- _Required work_: In the records below, find the line with "The image size is (943, 457).", then copy each line exactly until you have copied the line with "Where should I". Leave any picture out.

*** Opening Dataset extract ***

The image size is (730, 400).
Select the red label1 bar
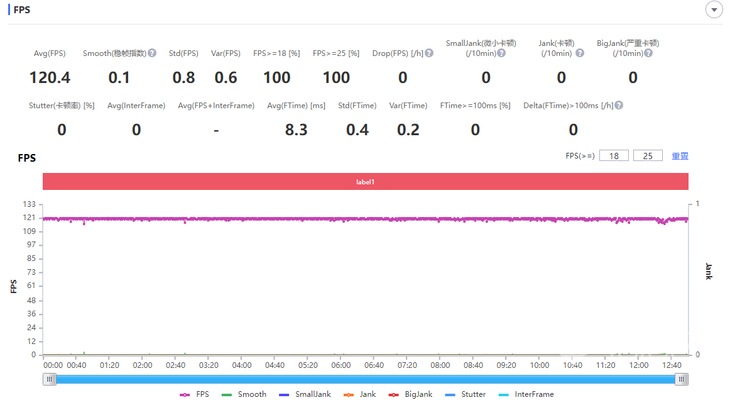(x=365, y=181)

*** Closing Dataset extract ***
*** Opening Dataset extract ***

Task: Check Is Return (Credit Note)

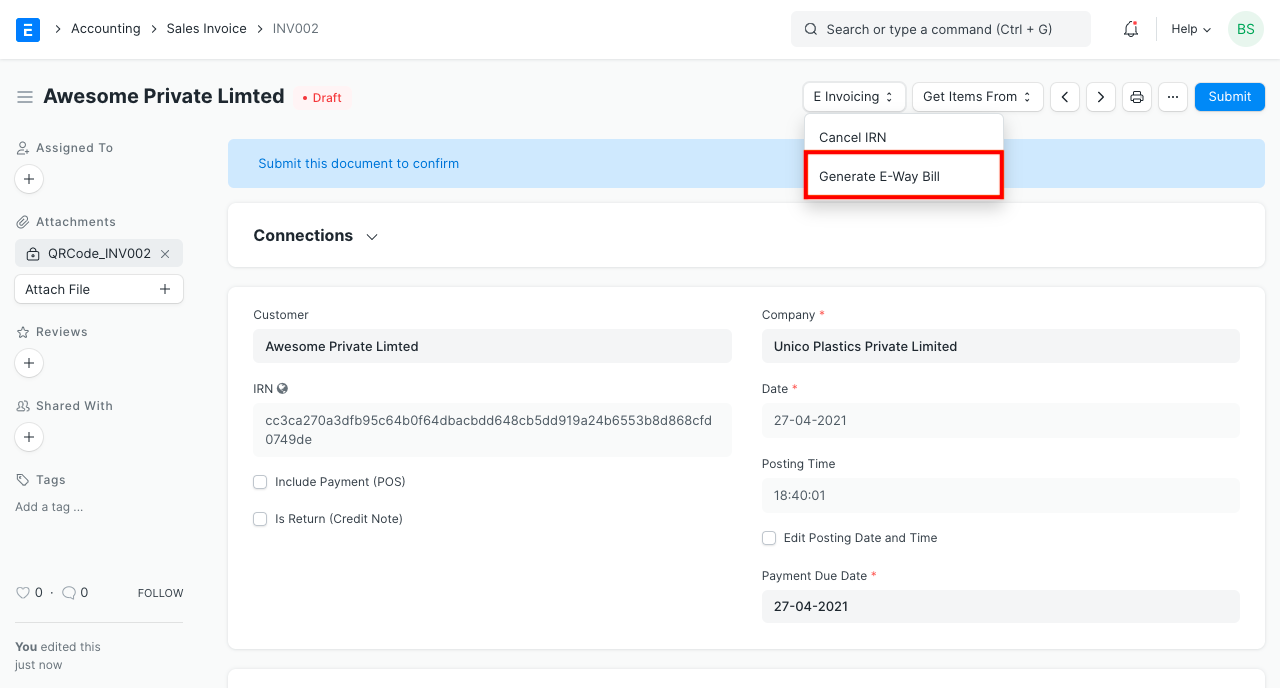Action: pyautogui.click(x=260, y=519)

*** Closing Dataset extract ***
*** Opening Dataset extract ***

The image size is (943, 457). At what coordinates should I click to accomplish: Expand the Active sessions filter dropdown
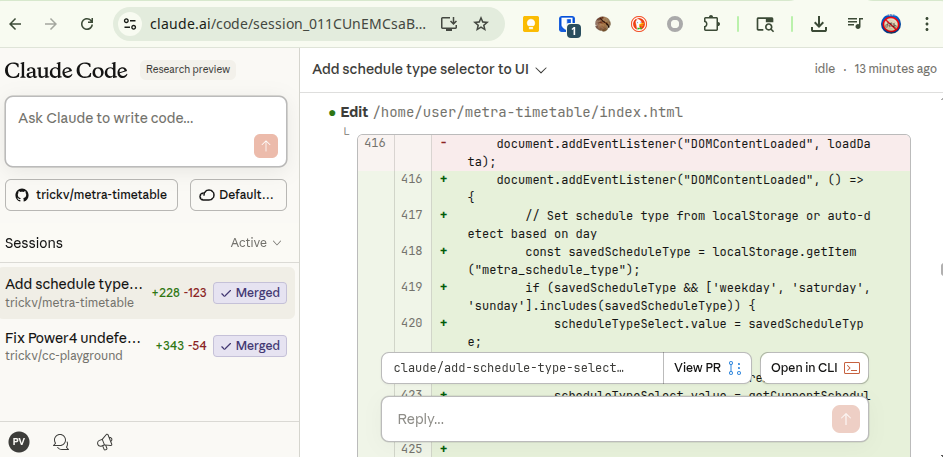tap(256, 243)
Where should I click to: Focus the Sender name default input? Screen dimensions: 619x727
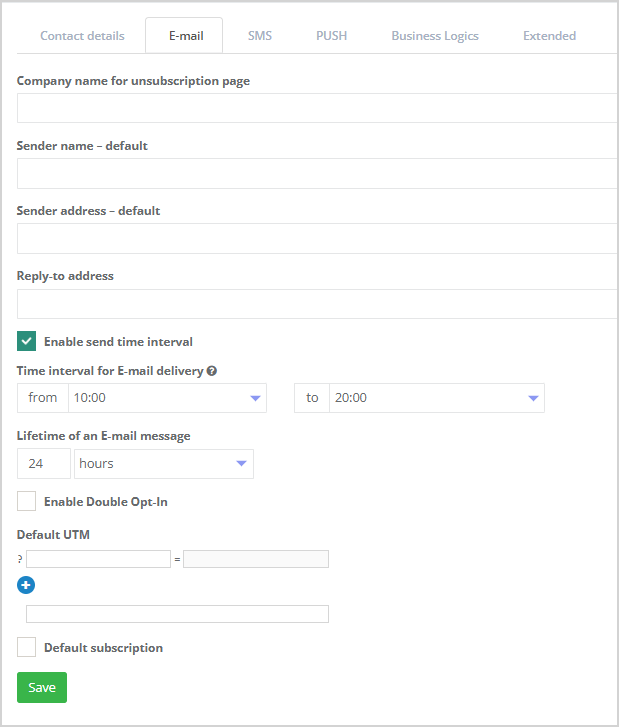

*** Closing Dataset extract ***

- _Response_:
The image size is (943, 457). At what coordinates should I click to accomplish: Expand the Active sessions filter dropdown
tap(256, 243)
Where should I click to: Focus the Sender name default input? Screen dimensions: 619x727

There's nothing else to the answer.